Quattro anni sembrano passati invano. Nel 2012 Giorgio Squinzi battè Alberto Bombassei 93 a 82. Stavolta, Vincenzo Boccia ha superato Alberto Vacchi 100 a 91. Confindustria spaccata era e spaccata è rimasta. “E’ segno di vitalità democratica” ha osservato qualcuno. Come a dire che gli imprenditori italiani si sono almeno risparmiati sia le false larghe convergenze del passato che le nomine dall’alto. Un voto che spacca a metà resta, tuttavia, un segno evidente di una difficoltà a vivere da protagonisti, con una linea d’azione chiara e condivisa, tempi in cui gli spazi per le associazioni di categoria, ancorché cariche di gloria, si sono terribilmente ristretti. Una fatica comune alle realtà del mondo economico, dal commercio all’artigianato, e che non risparmia nemmeno di certo i sindacati, a loro volta alle prese con una evidente crisi di rappresentanza che non si traduce ancora in un altrettanto vistoso calo di tessere solo perché le organizzazioni si sono trasformate in centri servizi fiscali e assistenziali.

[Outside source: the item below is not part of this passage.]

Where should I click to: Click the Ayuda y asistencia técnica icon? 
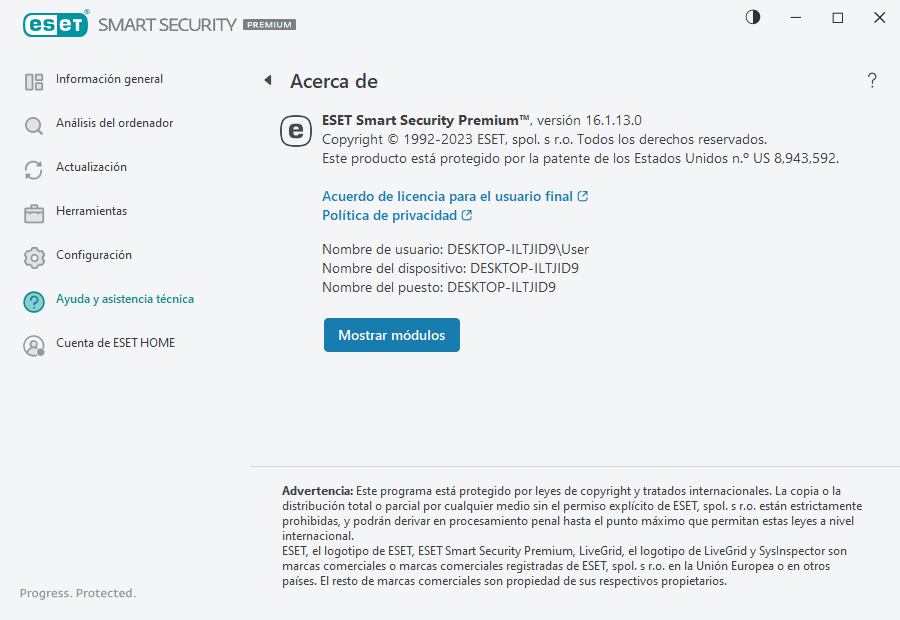click(34, 302)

Tornando a Confindustria, gli addetti ai lavori ci dicono che Boccia, grossomodo come il suo predecessore Squinzi, ha vinto grazie all’appoggio delle società pubbliche (Eni ed Enel in testa), dei colleghi del centro e del sud e di qualche sostegno guadagnato anche nel Nord est. Quella dell’industriale grafico salernitano era indicata come la soluzione nel solco della continuità, in contrapposizione ad una figura “nuova”, impersonificata dal bolognese Alberto Vacchi, imprenditore di successo nel ramo metalmeccanico. A questi, per inciso, è andato il voto (con una sola eccezione) dei colleghi bergamaschi. E su questo fronte si sono schierati anche personaggi del calibro di Luca di Montezemolo, Gianfelice Rocca e Alberto Bombassei. Non è bastato, seppur per soli 9 voti il Consiglio generale di Confindustria ha scelto Boccia.

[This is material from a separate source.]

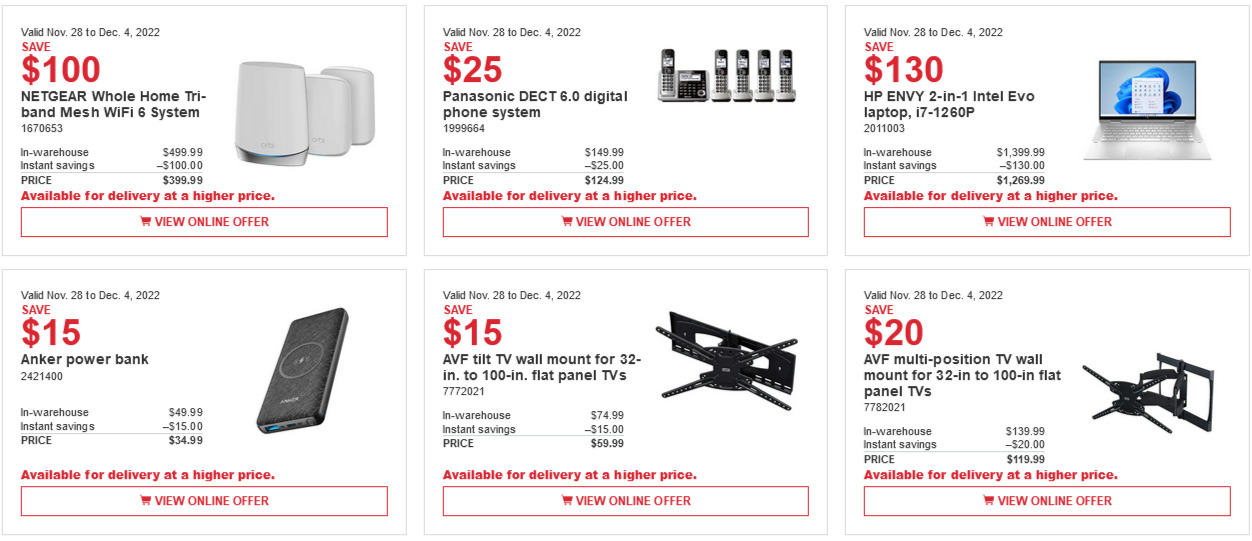This screenshot has height=541, width=1252.
Task: Select the NETGEAR Whole Home Tri-band title
Action: [x=113, y=104]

Starà a lui dimostrare, a partire dal 25 maggio quando entrerà ufficialmente in carica, se gli imprenditori italiani si possono permettere di proseguire lungo il solco tracciato negli ultimi anni da Squinzi all’insegna del basso profilo e della sostanziale accettazione di un ruolo di mera testimonianza rispetto alla politica del governo (e di quello di Matteo Renzi, in particolare). Sia chiaro, nessuna nostalgia dei tempi in cui l’assioma era, per intenderci, “ciò che è bene per la Fiat è bene per il Paese”, ma come promotori di sviluppo e portatori d’ interessi, nell’ambito del confronto e della contrattazione tra le parti, gli industriali hanno il diritto-dovere di far sentire la loro voce. Di essere protagonisti, di incalzare chi governa a promuovere cambiamenti e riforme, di confrontarsi e scontrarsi con i sindacati. Di proporre al Paese idee e progetti che lo aiutino a mettersi al passo con il resto d’Europa e del mondo.

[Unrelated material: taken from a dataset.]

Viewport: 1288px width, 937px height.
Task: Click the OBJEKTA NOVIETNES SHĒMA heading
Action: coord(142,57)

Il collateralismo, quando non la subalternità alla politica, specie quando la politica alza troppo la cresta e presume di essere autosufficiente, non paga. Asseconda, forse, qualche ambizione personale o regala a qualcuno l’illusione di poter sopravvivere. Non dà, invece, nessuna garanzia sul futuro. Ma detto questo, a chi, prima con Bombassei (il cui successivo ingresso in Senato non ha giovato) e ora con Vacchi, ha tentato la carta del cambiamento è doveroso chiedere una riflessione autocritica. Due sconfitte consecutive non possono essere derubricate come banali incidenti di percorso. Sì, avranno prevalso le solite logiche correntizie e, più in generale, le consolidate manovre di potere di cui gli industriali, certi industriali, non sono meno esperti dei politici che tanto criticano. Converrà però anche interrogarsi se l’auspicato rinnovamento possa concentrarsi solo nella pur fresca e intraprendente biografia di un candidato presidente.